_Data listing_:
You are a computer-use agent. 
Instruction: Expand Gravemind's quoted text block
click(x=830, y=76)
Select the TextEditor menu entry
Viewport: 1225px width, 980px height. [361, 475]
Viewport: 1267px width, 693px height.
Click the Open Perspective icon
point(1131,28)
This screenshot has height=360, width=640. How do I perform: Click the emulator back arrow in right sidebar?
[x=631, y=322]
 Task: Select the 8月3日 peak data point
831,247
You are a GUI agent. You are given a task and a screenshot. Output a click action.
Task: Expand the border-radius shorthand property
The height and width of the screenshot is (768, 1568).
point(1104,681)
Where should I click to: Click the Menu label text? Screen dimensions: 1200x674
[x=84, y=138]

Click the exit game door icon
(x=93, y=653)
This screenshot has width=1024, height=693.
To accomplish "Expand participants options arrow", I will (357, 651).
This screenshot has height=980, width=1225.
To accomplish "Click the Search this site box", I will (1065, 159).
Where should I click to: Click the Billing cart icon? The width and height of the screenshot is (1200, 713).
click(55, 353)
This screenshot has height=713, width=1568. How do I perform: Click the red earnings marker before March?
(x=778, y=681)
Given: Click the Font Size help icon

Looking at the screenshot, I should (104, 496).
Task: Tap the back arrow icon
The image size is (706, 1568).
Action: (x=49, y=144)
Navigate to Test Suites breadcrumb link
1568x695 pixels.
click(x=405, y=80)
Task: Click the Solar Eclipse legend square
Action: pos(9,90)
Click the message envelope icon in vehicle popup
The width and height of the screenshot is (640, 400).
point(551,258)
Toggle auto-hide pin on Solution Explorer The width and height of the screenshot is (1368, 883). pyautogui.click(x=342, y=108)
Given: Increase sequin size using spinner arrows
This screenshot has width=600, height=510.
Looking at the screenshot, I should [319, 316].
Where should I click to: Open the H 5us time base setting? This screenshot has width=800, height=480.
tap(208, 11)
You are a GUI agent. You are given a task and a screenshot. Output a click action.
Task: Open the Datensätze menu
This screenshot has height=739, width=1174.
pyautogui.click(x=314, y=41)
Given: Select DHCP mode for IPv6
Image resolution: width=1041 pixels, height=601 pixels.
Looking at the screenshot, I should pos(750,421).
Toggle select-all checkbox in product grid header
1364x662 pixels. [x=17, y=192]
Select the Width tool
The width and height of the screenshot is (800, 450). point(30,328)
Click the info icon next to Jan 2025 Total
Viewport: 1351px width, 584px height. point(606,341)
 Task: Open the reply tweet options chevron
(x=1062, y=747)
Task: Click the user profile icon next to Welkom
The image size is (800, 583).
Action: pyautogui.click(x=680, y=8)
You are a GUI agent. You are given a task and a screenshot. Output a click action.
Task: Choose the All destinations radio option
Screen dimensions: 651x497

_Aim of the task_: Reprint the entries above in full, exactly as they are.

_Task result_:
You are a computer-use agent. 
Instruction: Expand Gravemind's quoted text block
click(x=830, y=76)
Select the TextEditor menu entry
Viewport: 1225px width, 980px height. [361, 475]
Viewport: 1267px width, 693px height.
Click the Open Perspective icon
point(1131,28)
This screenshot has height=360, width=640. How do I perform: Click the emulator back arrow in right sidebar?
[x=631, y=322]
 Task: Select the 8月3日 peak data point
831,247
You are a GUI agent. You are given a task and a screenshot. Output a click action.
Task: Expand the border-radius shorthand property
The height and width of the screenshot is (768, 1568).
point(1104,681)
Where should I click to: Click the Menu label text? Screen dimensions: 1200x674
[x=84, y=138]

Click the exit game door icon
(x=93, y=653)
This screenshot has width=1024, height=693.
To accomplish "Expand participants options arrow", I will (357, 651).
This screenshot has height=980, width=1225.
To accomplish "Click the Search this site box", I will (1065, 159).
Where should I click to: Click the Billing cart icon? The width and height of the screenshot is (1200, 713).
click(55, 353)
This screenshot has height=713, width=1568. How do I perform: Click the red earnings marker before March?
(x=778, y=681)
Given: Click the Font Size help icon

Looking at the screenshot, I should (104, 496).
Task: Tap the back arrow icon
The image size is (706, 1568).
Action: (x=49, y=144)
Navigate to Test Suites breadcrumb link
1568x695 pixels.
click(x=405, y=80)
Task: Click the Solar Eclipse legend square
Action: pos(9,90)
Click the message envelope icon in vehicle popup
The width and height of the screenshot is (640, 400).
point(551,258)
Toggle auto-hide pin on Solution Explorer The width and height of the screenshot is (1368, 883). pyautogui.click(x=342, y=108)
Given: Increase sequin size using spinner arrows
This screenshot has width=600, height=510.
Looking at the screenshot, I should [319, 316].
Where should I click to: Open the H 5us time base setting? This screenshot has width=800, height=480.
tap(208, 11)
You are a GUI agent. You are given a task and a screenshot. Output a click action.
Task: Open the Datensätze menu
This screenshot has height=739, width=1174.
pyautogui.click(x=314, y=41)
Given: Select DHCP mode for IPv6
Image resolution: width=1041 pixels, height=601 pixels.
Looking at the screenshot, I should pos(750,421).
Toggle select-all checkbox in product grid header
1364x662 pixels. [x=17, y=192]
Select the Width tool
The width and height of the screenshot is (800, 450). point(30,328)
Click the info icon next to Jan 2025 Total
Viewport: 1351px width, 584px height. point(606,341)
 Task: Open the reply tweet options chevron
(x=1062, y=747)
Task: Click the user profile icon next to Welkom
The image size is (800, 583).
Action: pyautogui.click(x=680, y=8)
You are a GUI agent. You are given a task and a screenshot. Output a click action.
Task: Choose the All destinations radio option
Screen dimensions: 651x497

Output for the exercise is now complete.